- Problem to work on
Swap "GUI agent" for "UI agent" wherever it appears in the rows, and write the rows out again with everything else unchanged.

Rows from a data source
---+---

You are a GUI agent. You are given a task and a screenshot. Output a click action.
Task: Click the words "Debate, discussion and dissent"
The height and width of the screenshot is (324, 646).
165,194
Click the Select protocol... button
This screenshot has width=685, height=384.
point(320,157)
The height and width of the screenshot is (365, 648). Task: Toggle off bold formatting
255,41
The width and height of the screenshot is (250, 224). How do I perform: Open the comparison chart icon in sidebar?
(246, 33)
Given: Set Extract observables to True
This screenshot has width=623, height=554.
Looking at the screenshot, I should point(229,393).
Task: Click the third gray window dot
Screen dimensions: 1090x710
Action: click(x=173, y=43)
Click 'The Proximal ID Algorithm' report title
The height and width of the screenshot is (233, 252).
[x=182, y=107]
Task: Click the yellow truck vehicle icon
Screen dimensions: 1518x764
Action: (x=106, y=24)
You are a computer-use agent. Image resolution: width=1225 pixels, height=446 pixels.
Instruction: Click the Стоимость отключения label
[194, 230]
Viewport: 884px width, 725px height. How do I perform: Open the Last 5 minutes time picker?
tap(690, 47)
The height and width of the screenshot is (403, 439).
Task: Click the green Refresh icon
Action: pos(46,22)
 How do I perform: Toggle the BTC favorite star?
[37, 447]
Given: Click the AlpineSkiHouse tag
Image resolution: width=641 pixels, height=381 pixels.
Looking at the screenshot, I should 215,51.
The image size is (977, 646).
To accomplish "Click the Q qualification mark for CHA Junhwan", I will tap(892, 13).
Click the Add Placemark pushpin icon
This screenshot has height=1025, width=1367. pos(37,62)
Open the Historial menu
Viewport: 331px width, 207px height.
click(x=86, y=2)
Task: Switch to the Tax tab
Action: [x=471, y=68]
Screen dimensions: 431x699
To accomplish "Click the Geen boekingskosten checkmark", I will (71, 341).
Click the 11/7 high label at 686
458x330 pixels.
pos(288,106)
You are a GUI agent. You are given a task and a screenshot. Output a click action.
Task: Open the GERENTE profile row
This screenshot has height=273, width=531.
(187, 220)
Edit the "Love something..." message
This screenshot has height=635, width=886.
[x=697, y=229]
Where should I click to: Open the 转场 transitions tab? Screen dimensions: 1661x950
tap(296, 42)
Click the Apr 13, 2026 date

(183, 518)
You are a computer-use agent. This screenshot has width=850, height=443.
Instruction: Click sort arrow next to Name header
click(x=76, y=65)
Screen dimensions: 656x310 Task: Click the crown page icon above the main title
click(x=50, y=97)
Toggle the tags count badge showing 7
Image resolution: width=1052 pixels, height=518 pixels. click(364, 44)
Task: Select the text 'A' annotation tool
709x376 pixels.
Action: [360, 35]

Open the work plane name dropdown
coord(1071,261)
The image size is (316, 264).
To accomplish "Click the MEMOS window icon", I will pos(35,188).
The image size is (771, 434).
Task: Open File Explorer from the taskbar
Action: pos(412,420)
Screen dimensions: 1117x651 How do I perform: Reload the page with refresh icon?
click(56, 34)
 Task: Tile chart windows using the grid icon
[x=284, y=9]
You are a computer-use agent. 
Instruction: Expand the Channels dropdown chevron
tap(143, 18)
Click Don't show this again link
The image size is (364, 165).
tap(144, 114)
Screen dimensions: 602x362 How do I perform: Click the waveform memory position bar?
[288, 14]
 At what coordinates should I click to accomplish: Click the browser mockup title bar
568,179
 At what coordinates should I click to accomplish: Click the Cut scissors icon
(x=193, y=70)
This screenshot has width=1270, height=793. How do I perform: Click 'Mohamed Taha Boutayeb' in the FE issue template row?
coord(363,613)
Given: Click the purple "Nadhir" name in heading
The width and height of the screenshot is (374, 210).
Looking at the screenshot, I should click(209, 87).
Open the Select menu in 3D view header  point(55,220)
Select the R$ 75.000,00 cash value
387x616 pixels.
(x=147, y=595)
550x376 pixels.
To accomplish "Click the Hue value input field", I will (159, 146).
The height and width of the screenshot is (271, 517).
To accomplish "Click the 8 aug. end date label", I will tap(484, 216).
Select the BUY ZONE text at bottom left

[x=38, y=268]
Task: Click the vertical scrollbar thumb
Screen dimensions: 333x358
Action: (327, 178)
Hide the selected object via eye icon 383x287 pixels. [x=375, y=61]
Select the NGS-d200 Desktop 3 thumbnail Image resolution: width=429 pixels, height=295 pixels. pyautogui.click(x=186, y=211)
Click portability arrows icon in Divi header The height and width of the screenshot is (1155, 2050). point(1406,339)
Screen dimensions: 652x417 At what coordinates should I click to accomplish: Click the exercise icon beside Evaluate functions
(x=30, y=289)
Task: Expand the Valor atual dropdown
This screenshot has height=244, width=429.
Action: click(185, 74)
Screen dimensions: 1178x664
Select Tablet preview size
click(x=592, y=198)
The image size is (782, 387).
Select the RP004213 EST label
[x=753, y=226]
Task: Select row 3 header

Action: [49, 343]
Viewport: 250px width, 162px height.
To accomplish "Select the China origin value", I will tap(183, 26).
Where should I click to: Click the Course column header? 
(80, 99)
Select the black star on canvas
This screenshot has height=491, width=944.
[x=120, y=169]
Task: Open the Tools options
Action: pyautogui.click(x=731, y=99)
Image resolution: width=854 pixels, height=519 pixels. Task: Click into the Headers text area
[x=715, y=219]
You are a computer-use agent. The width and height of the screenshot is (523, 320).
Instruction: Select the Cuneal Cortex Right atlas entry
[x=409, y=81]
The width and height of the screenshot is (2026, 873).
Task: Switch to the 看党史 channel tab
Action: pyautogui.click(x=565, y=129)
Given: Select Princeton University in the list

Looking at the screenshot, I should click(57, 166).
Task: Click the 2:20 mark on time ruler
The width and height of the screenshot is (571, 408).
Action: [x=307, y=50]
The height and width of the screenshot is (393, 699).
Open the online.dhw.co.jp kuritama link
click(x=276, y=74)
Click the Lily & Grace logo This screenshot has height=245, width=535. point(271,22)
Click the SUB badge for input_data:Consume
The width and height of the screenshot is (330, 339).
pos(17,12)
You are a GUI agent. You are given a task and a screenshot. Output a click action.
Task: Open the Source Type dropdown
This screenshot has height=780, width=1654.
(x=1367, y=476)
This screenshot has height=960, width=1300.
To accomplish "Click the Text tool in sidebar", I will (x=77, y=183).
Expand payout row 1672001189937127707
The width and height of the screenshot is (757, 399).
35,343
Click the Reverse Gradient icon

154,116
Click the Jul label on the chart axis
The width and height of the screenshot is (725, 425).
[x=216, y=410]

---+---

- Response
You are a UI agent. You are given a task and a screenshot. Output a click action.
Task: Click the words "Debate, discussion and dissent"
The height and width of the screenshot is (324, 646).
165,194
Click the Select protocol... button
This screenshot has width=685, height=384.
point(320,157)
The height and width of the screenshot is (365, 648). Task: Toggle off bold formatting
255,41
The width and height of the screenshot is (250, 224). How do I perform: Open the comparison chart icon in sidebar?
(246, 33)
Given: Set Extract observables to True
This screenshot has width=623, height=554.
Looking at the screenshot, I should point(229,393).
Task: Click the third gray window dot
Screen dimensions: 1090x710
Action: click(x=173, y=43)
Click 'The Proximal ID Algorithm' report title
The height and width of the screenshot is (233, 252).
[x=182, y=107]
Task: Click the yellow truck vehicle icon
Screen dimensions: 1518x764
Action: (x=106, y=24)
You are a computer-use agent. Image resolution: width=1225 pixels, height=446 pixels.
Instruction: Click the Стоимость отключения label
[194, 230]
Viewport: 884px width, 725px height. How do I perform: Open the Last 5 minutes time picker?
tap(690, 47)
The height and width of the screenshot is (403, 439).
Task: Click the green Refresh icon
Action: pos(46,22)
 How do I perform: Toggle the BTC favorite star?
[37, 447]
Given: Click the AlpineSkiHouse tag
Image resolution: width=641 pixels, height=381 pixels.
Looking at the screenshot, I should 215,51.
The image size is (977, 646).
To accomplish "Click the Q qualification mark for CHA Junhwan", I will tap(892, 13).
Click the Add Placemark pushpin icon
This screenshot has height=1025, width=1367. pos(37,62)
Open the Historial menu
Viewport: 331px width, 207px height.
click(x=86, y=2)
Task: Switch to the Tax tab
Action: [x=471, y=68]
Screen dimensions: 431x699
To accomplish "Click the Geen boekingskosten checkmark", I will (71, 341).
Click the 11/7 high label at 686
458x330 pixels.
pos(288,106)
You are a UI agent. You are given a task and a screenshot. Output a click action.
Task: Open the GERENTE profile row
This screenshot has height=273, width=531.
(187, 220)
Edit the "Love something..." message
This screenshot has height=635, width=886.
[x=697, y=229]
Where should I click to: Open the 转场 transitions tab? Screen dimensions: 1661x950
tap(296, 42)
Click the Apr 13, 2026 date

(183, 518)
You are a computer-use agent. This screenshot has width=850, height=443.
Instruction: Click sort arrow next to Name header
click(x=76, y=65)
Screen dimensions: 656x310 Task: Click the crown page icon above the main title
click(x=50, y=97)
Toggle the tags count badge showing 7
Image resolution: width=1052 pixels, height=518 pixels. click(364, 44)
Task: Select the text 'A' annotation tool
709x376 pixels.
Action: [360, 35]

Open the work plane name dropdown
coord(1071,261)
The image size is (316, 264).
To accomplish "Click the MEMOS window icon", I will pos(35,188).
The image size is (771, 434).
Task: Open File Explorer from the taskbar
Action: pos(412,420)
Screen dimensions: 1117x651 How do I perform: Reload the page with refresh icon?
click(56, 34)
 Task: Tile chart windows using the grid icon
[x=284, y=9]
You are a computer-use agent. 
Instruction: Expand the Channels dropdown chevron
tap(143, 18)
Click Don't show this again link
The image size is (364, 165).
tap(144, 114)
Screen dimensions: 602x362 How do I perform: Click the waveform memory position bar?
[288, 14]
 At what coordinates should I click to accomplish: Click the browser mockup title bar
568,179
 At what coordinates should I click to accomplish: Click the Cut scissors icon
(x=193, y=70)
This screenshot has width=1270, height=793. How do I perform: Click 'Mohamed Taha Boutayeb' in the FE issue template row?
coord(363,613)
Given: Click the purple "Nadhir" name in heading
The width and height of the screenshot is (374, 210).
Looking at the screenshot, I should click(209, 87).
Open the Select menu in 3D view header  point(55,220)
Select the R$ 75.000,00 cash value
387x616 pixels.
(x=147, y=595)
550x376 pixels.
To accomplish "Click the Hue value input field", I will (159, 146).
The height and width of the screenshot is (271, 517).
To accomplish "Click the 8 aug. end date label", I will tap(484, 216).
Select the BUY ZONE text at bottom left

[x=38, y=268]
Task: Click the vertical scrollbar thumb
Screen dimensions: 333x358
Action: (327, 178)
Hide the selected object via eye icon 383x287 pixels. [x=375, y=61]
Select the NGS-d200 Desktop 3 thumbnail Image resolution: width=429 pixels, height=295 pixels. pyautogui.click(x=186, y=211)
Click portability arrows icon in Divi header The height and width of the screenshot is (1155, 2050). point(1406,339)
Screen dimensions: 652x417 At what coordinates should I click to accomplish: Click the exercise icon beside Evaluate functions
(x=30, y=289)
Task: Expand the Valor atual dropdown
This screenshot has height=244, width=429.
Action: click(185, 74)
Screen dimensions: 1178x664
Select Tablet preview size
click(x=592, y=198)
The image size is (782, 387).
Select the RP004213 EST label
[x=753, y=226]
Task: Select row 3 header

Action: [49, 343]
Viewport: 250px width, 162px height.
To accomplish "Select the China origin value", I will tap(183, 26).
Where should I click to: Click the Course column header? 
(80, 99)
Select the black star on canvas
This screenshot has height=491, width=944.
[x=120, y=169]
Task: Open the Tools options
Action: pyautogui.click(x=731, y=99)
Image resolution: width=854 pixels, height=519 pixels. Task: Click into the Headers text area
[x=715, y=219]
You are a computer-use agent. The width and height of the screenshot is (523, 320).
Instruction: Select the Cuneal Cortex Right atlas entry
[x=409, y=81]
The width and height of the screenshot is (2026, 873).
Task: Switch to the 看党史 channel tab
Action: pyautogui.click(x=565, y=129)
Given: Select Princeton University in the list

Looking at the screenshot, I should click(57, 166).
Task: Click the 2:20 mark on time ruler
The width and height of the screenshot is (571, 408).
Action: [x=307, y=50]
The height and width of the screenshot is (393, 699).
Open the online.dhw.co.jp kuritama link
click(x=276, y=74)
Click the Lily & Grace logo This screenshot has height=245, width=535. point(271,22)
Click the SUB badge for input_data:Consume
The width and height of the screenshot is (330, 339).
pos(17,12)
You are a UI agent. You are given a task and a screenshot. Output a click action.
Task: Open the Source Type dropdown
This screenshot has height=780, width=1654.
(x=1367, y=476)
This screenshot has height=960, width=1300.
To accomplish "Click the Text tool in sidebar", I will (x=77, y=183).
Expand payout row 1672001189937127707
The width and height of the screenshot is (757, 399).
35,343
Click the Reverse Gradient icon

154,116
Click the Jul label on the chart axis
The width and height of the screenshot is (725, 425).
[x=216, y=410]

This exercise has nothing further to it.